Das Europäische Parlament wurde mit seiner Entschließung vom 22.11.2012 erneut tätig und ermahnte und kritisierte die iranische Regierung, sie „missbilligt nachdrücklich die in Iran
praktizierte Todesstrafe und fordert den iranischen Staat auf, gemäß den
Resolutionen 62/149 und 63/168 der Generalversammlung der Vereinten Nationen
in Erwartung der Abschaffung der Todesstrafe ein Moratorium für
Hinrichtungen auszusprechen; fordert die iranische Regierung mit Nachdruck
auf, die Hinrichtung Jugendlicher zu verbieten und die Umwandlung aller
derzeit anhängigen Todesurteile gegen Jugendliche zu prüfen; fordert die
iranische Regierung mit Nachdruck auf, statistische Angaben zur Todesstrafe
und Informationen über die Rechtspflege im Zusammenhang mit Todesurteilen zu
veröffentlichen."

Ahmeed Shaheed, UNO-Beauftragter für die Einhaltung der Menschenrechte im Iran, äusserte sich schockiert zu den steigenden Hinrichtungen und dem Faktum, dass sich das neue Strafgesetzbuch des Irans nicht eindeutig zu den international verbotenen Hinrichtungen Minderjähriger und zur Steinigung äussere. Stellvertretend für Shaheed könnten an dieser Stelle noch viele andere Namen genannt werden, die sich dafür einsetzen, dass sich die menschenunwürdigen Bedingungen im Iran verbessern, so dass viele Menschen wieder angstfrei leben könnten.

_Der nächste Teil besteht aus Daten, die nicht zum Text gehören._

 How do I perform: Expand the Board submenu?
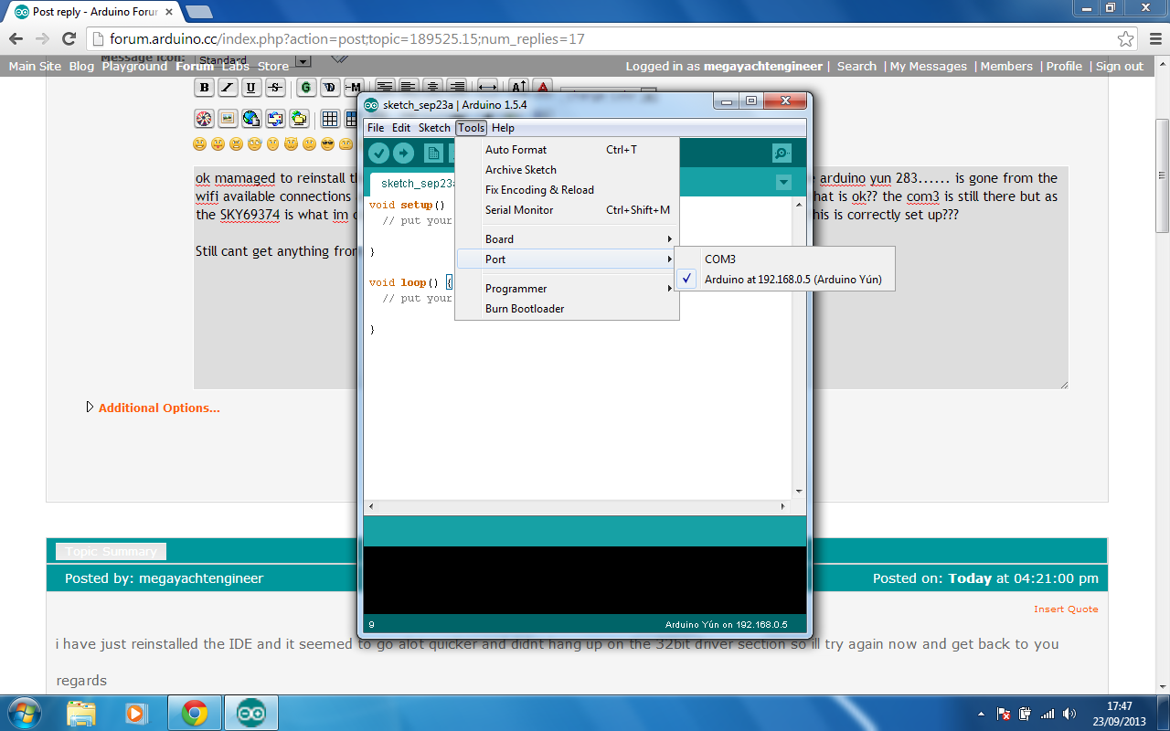click(500, 238)
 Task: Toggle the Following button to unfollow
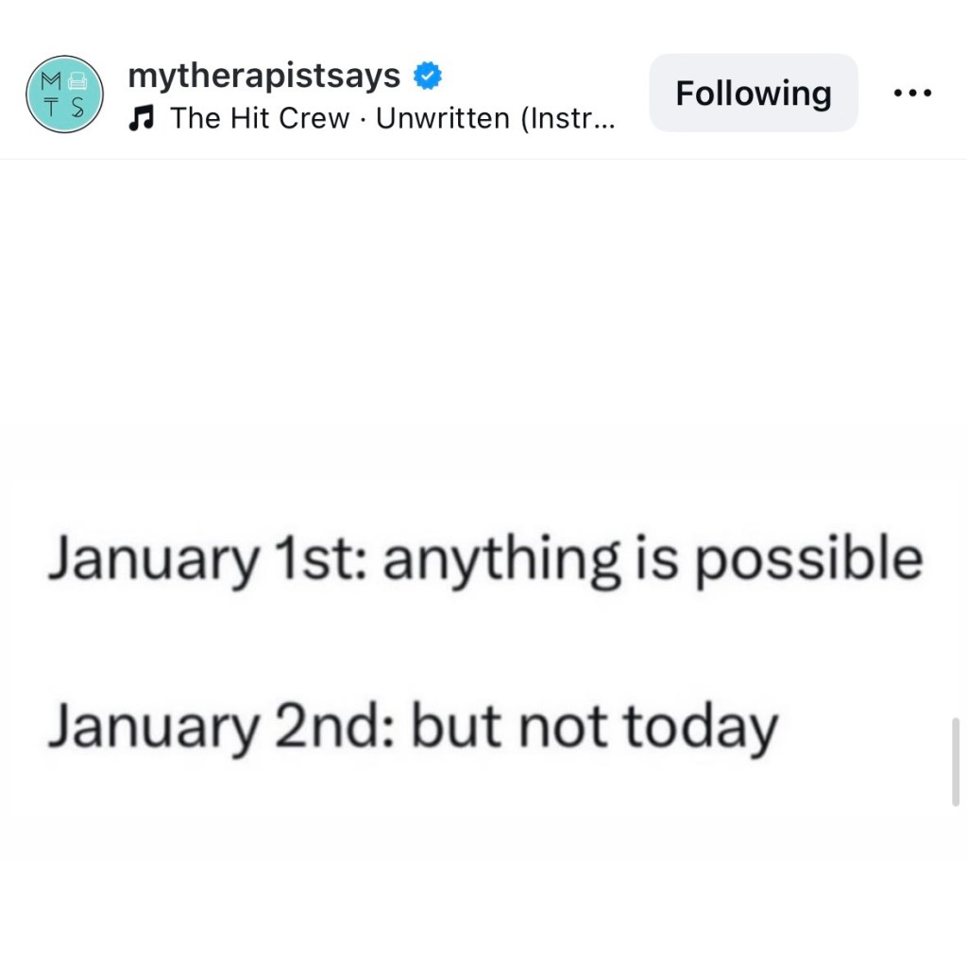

„Schuldig“ oder „unschuldig“, ganz gleich ob nach Scharia oder anderem „Recht“ zum Tode verurteilt – letztendlich ist es immer unrecht, einem Menschen das Leben zu nehmen. Menschen verurteilen andere Menschen für ihre Verbrechen und werden selbst zu Tätern, wenn sie die Todesstrafe zulassen.